No es mi culpa si no atiendo alguno de los tres llamados diarios que recibe mi celular, ni respondo los incontables mensajes que llenan el buzón de entrada siempre bajo el mismo nombre. Mucho menos la falta de ganas que siento, a veces, de hacerlo.
No es mi culpa que me quede con besos guardados en algún rincón del alma, que escatime cumplidos y niegue los que recibo, que frunza el ceño cuando escucho promesas.
Es que de tanto silencio uno se acostumbra a la quietud; de tanto hablar para nadie, de tanta falta de atención, uno va olvidándose de preguntar, comentar e incluso destacar los pequeños detalles que se camuflan entre la rutina.
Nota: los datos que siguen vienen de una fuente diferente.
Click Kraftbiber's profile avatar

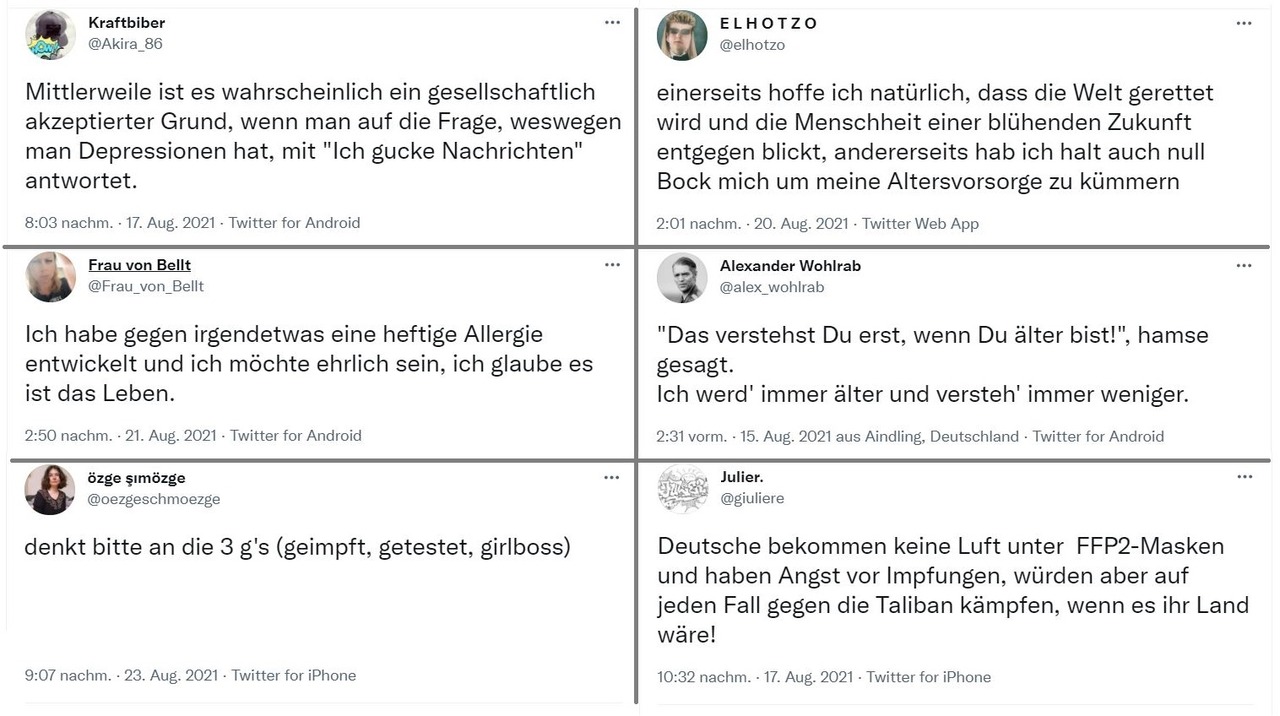click(x=50, y=35)
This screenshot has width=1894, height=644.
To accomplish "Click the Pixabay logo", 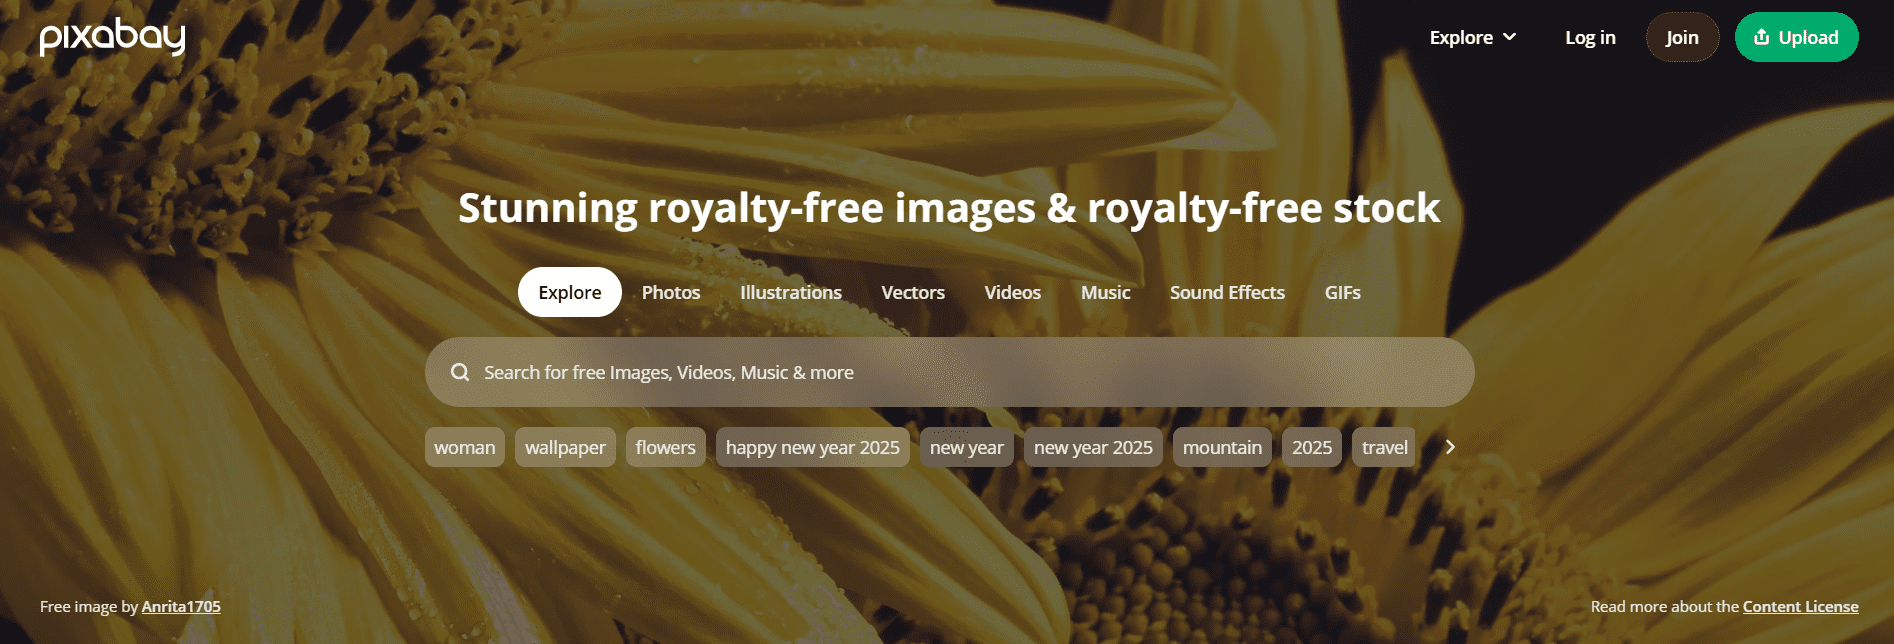I will point(112,37).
De tanto recorrer las calles sin compañía, siguiendo el acoso del reloj y tras la estela del estado de ánimo, terminé por olvidarme cómo era eso de seguir el paso de otra persona, a frenar en los semáforos en rojo como excusa perfecta para darle luz verde a los besos tiernos, a caminar sin apuro por barrios nuevos con los últimos rayitos del sol veraniego como testigos.
Pasa que de tanta decepción, de tanto dolor, de tanto miedo, me volví arquitecta de mi propia coraza y levanté un muro difícilmente penetrable detrás del cual puedo guarecer besos, te quieros, y demás palabras que no me salen decir por temor a que se desvanezcan apenas las dejo libre. Porque el espacio que dejan cuando nadie se las guarda para sí es tan frágil que se quebraría fácilmente, incrementando el miedo, el dolor, la decepción.
No es culpa mía esta costumbre de preservarme, lo sé.
Y sin embargo vos estás ahí, queriendo saber por qué -de pronto- me quedo en silencio con el ceño fruncido mientras hablás de promesas que no me interesa escuchar, apurando mis pasos. Dándote la espalda. Detrás de mi coraza.